Since coursework can often feel all-consuming, it’s important to prioritize extracurriculars in college that will truly pay off. With these university extras under their belt, students can prepare themselves for success during the job hunt and gain skills they’ll use in the workforce.
The Benefits of College Extracurriculars
Being involved at school outside of classes can bolster a student’s resume, according to The Journal of Education and Work. Hiring managers may look closely at academics, but extracurriculars can help them make assumptions about characteristics difficult to gauge during an interview, like social skills and time management.
Students who are able to step into leadership roles within clubs or organizations glean the most benefits from extracurriculars during the job hunt. Additionally, college students can build skills through extracurriculars that may improve their income, career satisfaction and career growth.
The Best College Extracurriculars
Which clubs and organizations give students the upper hand? While the benefits vary between different types of extracurriculars, these choices may also help students long after graduating:
1Volunteering is associated with increased prestige in a student’s future career, or a better chance of moving into cooler positions where they work.
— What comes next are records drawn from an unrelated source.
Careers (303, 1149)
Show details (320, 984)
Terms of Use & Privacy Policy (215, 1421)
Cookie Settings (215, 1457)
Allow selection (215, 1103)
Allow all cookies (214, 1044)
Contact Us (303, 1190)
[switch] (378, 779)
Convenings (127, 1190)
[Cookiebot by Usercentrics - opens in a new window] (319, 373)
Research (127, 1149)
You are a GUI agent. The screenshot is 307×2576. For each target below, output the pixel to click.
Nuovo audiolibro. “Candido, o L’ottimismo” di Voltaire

Many students are able to enrich their resumes and themselves by helping out at local hospitals, participating in wildlife conservation, heading abroad or participating in sexual health and safety education on campus.
2 Joining academic study clubs, especially in arts, literacy, or specific areas of study, make students more satisfied with their careers in the long run. Many schools have student-facilitated groups for practicing and playing instruments, studying together and organizing book clubs.
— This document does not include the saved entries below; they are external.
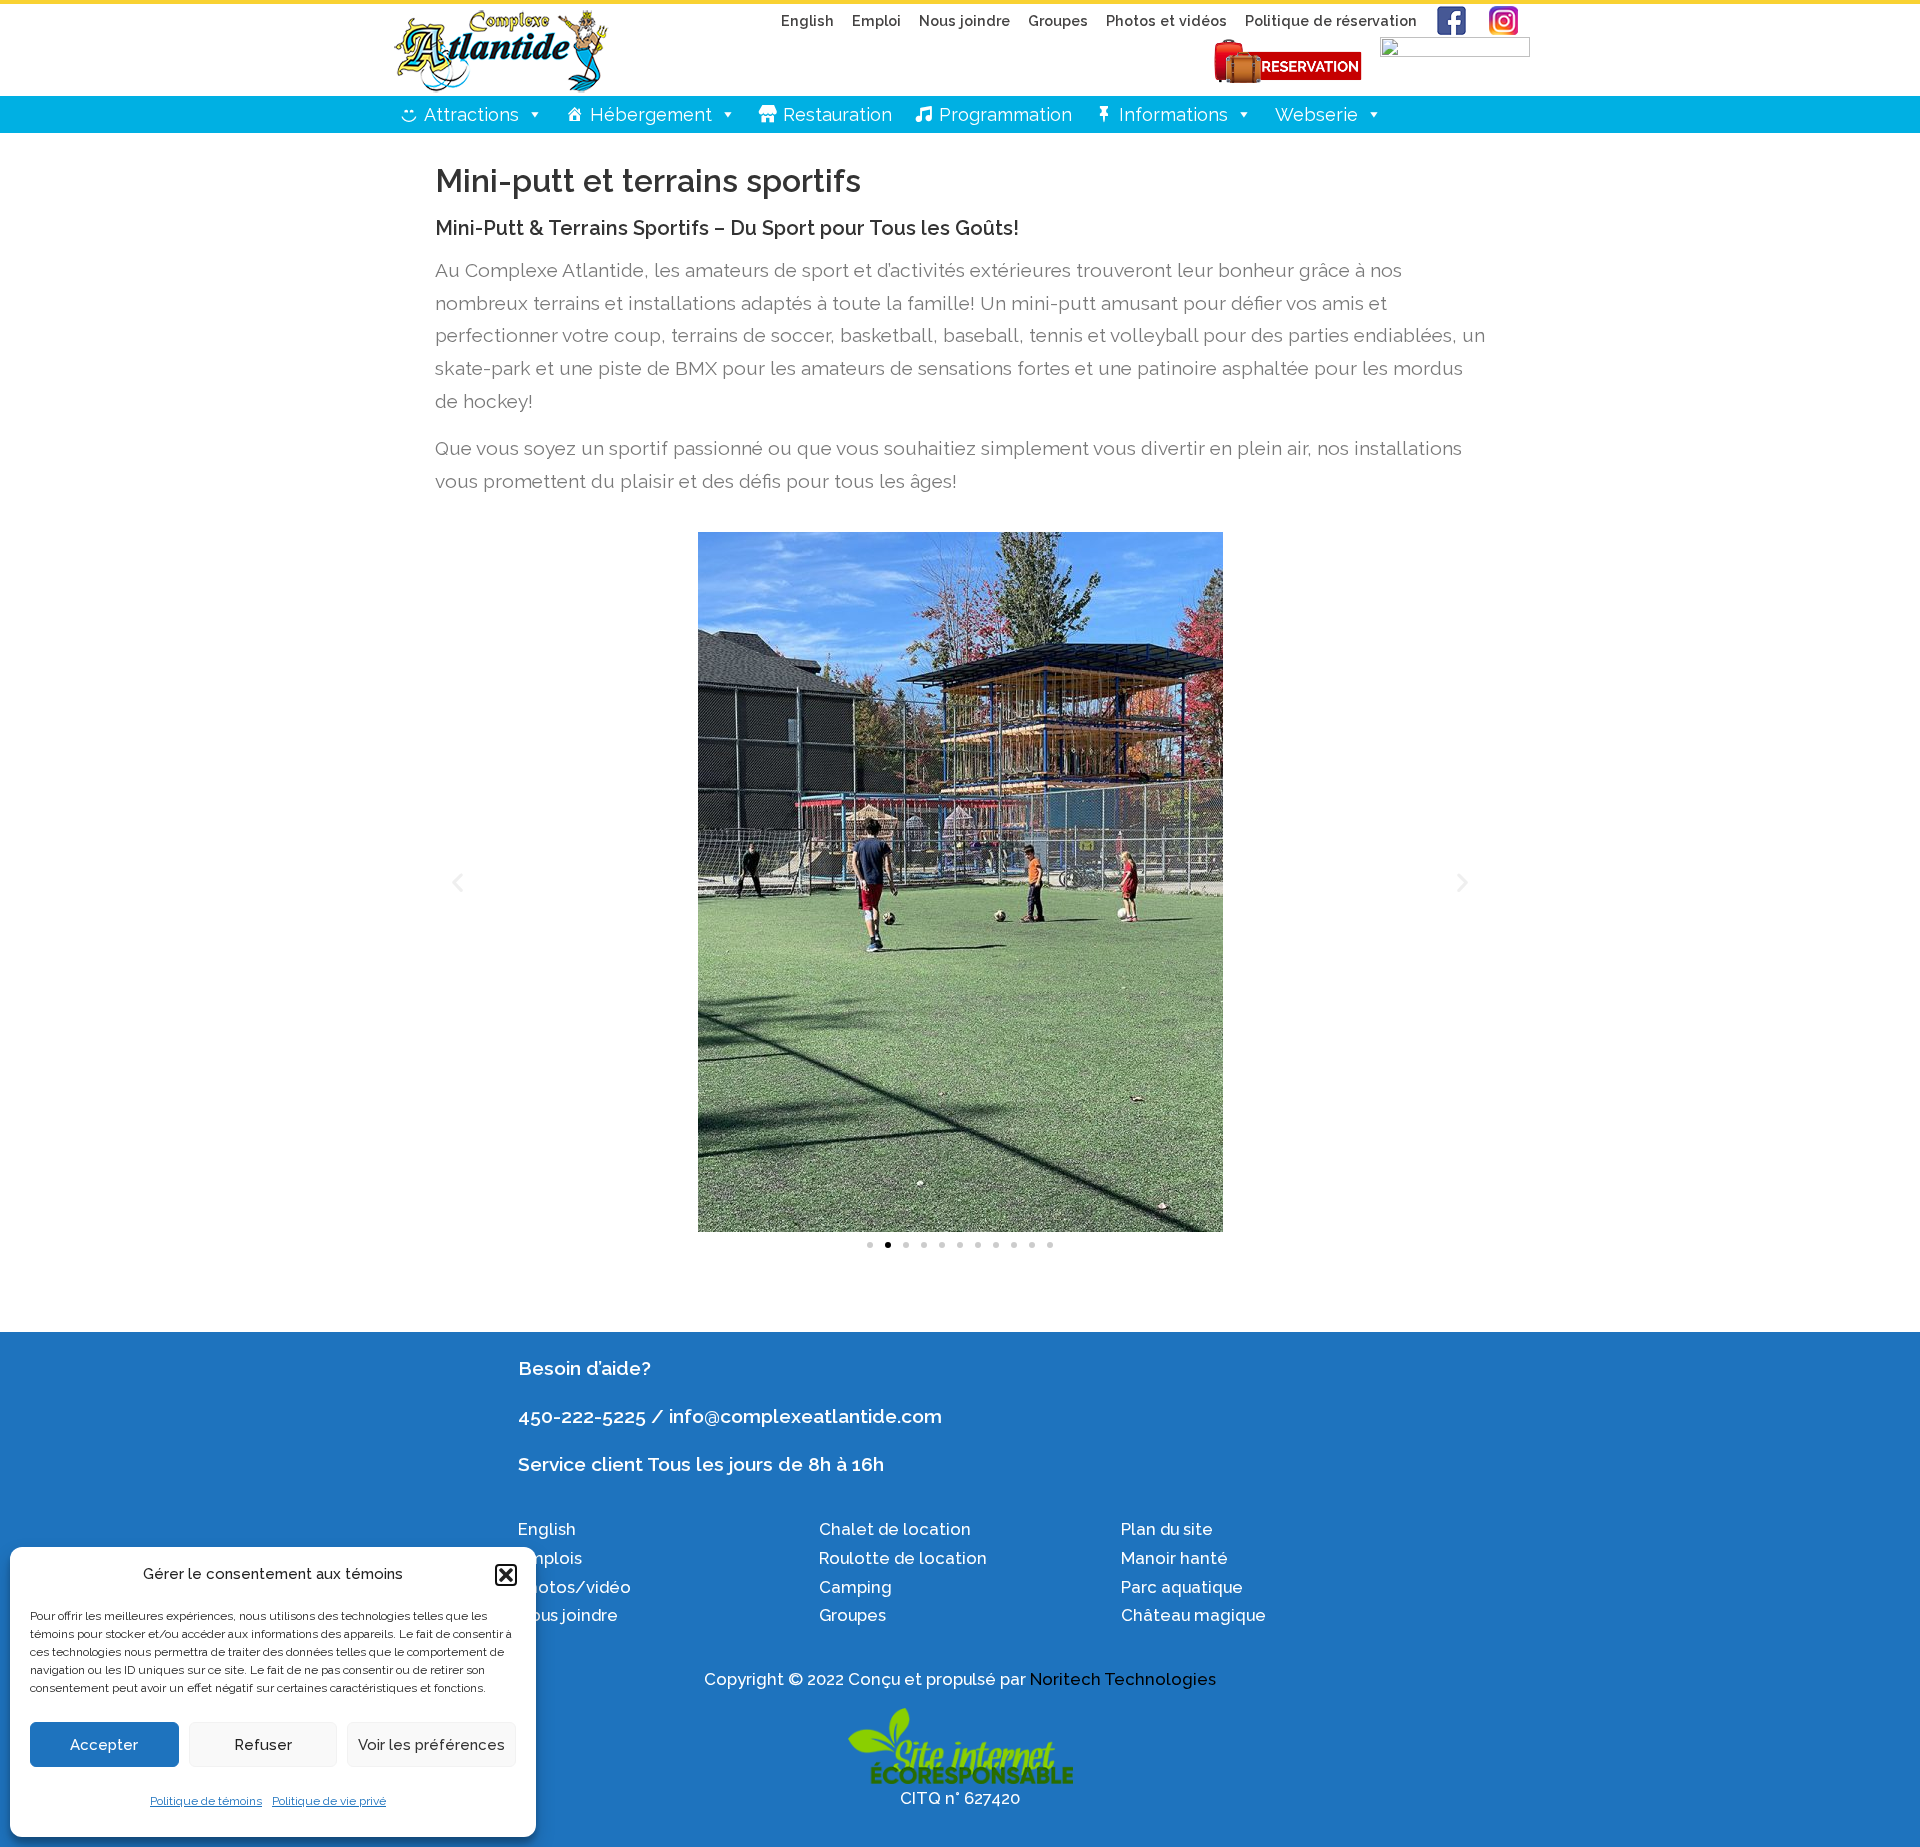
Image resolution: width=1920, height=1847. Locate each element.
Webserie (1316, 114)
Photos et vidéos (1166, 20)
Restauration (837, 114)
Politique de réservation (1331, 20)
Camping (855, 1587)
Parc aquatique (1182, 1587)
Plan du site (1167, 1529)
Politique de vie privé (329, 1801)
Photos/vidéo (574, 1587)
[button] (506, 1575)
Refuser (263, 1745)
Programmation (1005, 114)
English (807, 20)
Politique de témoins (206, 1801)
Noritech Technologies (1123, 1679)
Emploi (876, 20)
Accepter (104, 1745)
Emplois (552, 1558)
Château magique (1193, 1615)
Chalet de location (895, 1529)
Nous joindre (964, 20)
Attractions (471, 114)
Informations (1173, 114)
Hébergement (651, 114)
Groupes (1058, 20)
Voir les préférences (431, 1745)
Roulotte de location (903, 1558)
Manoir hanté (1174, 1558)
3Participating in niche associations can really come in handy for networking when it’s time to look for work. For some students, this might look like making connections in a dental association or building strong relationships within an organization for people of color. Some of these connections can also become referrals for jobs after graduation.
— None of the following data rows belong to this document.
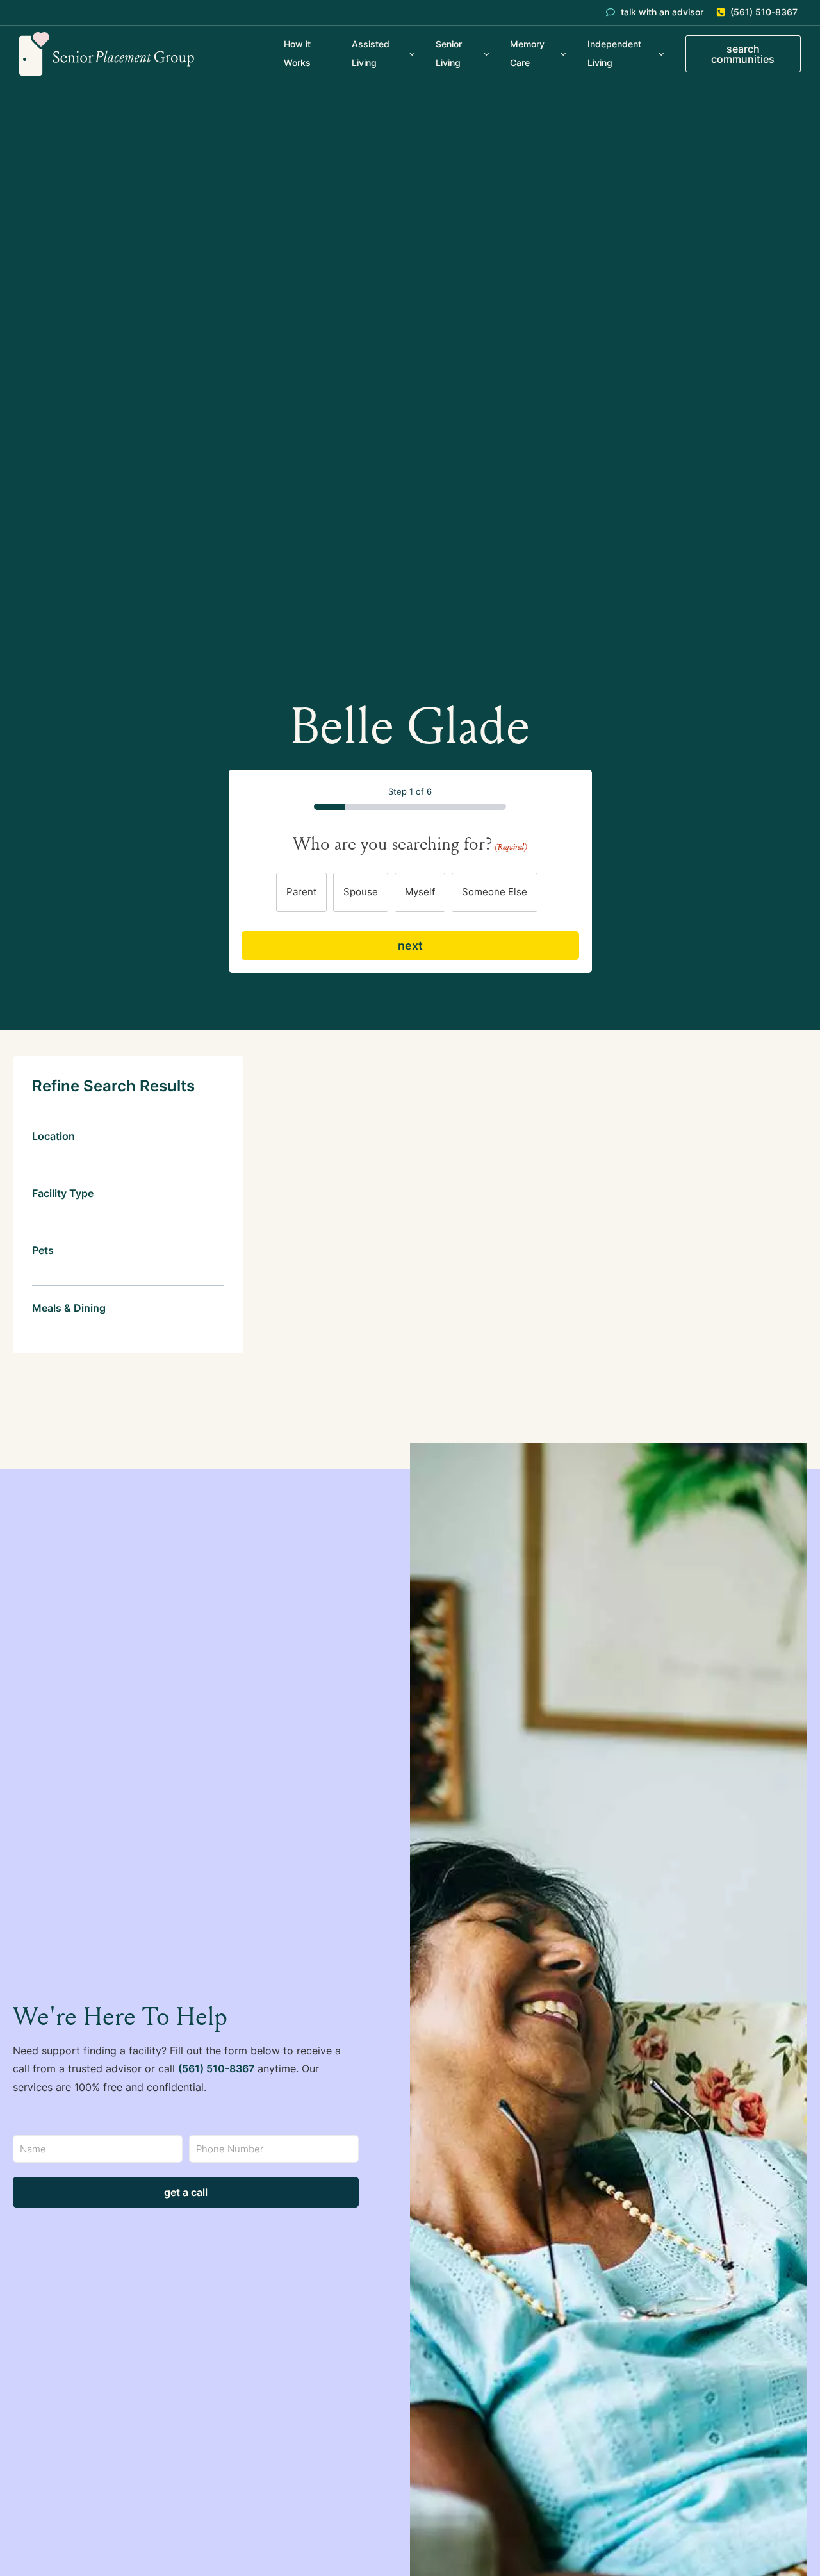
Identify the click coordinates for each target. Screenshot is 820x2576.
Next (410, 945)
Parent (301, 892)
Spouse (360, 892)
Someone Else (494, 892)
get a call (186, 2192)
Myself (420, 892)
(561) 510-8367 (216, 2068)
4Joining special organizations, especially those that provide students the chance to build skills or add to a professional portfolio, also helps. Students who want to become journalists can graduate with clips by joining the school or local newspaper. Marketing majors with a love of the arts might ask to be responsible for spreading the word about performances on and off campus.
5Greek life and sports clubs benefit students in the long run. Some employers may associate these activities with lower grades and risky behavior, while others see these as opportunities to build skills that can be used in the workplace. Use them judiciously and be mindful of how you get involved.
Academic performance should be a high priority in college, but striving for even more can say a lot about you as a potential employee. Getting involved at school outside of classes is an enjoyable way to build relationships and prepare for life after graduation. It may also be that final determining factor that gets you the job you’ve always wanted.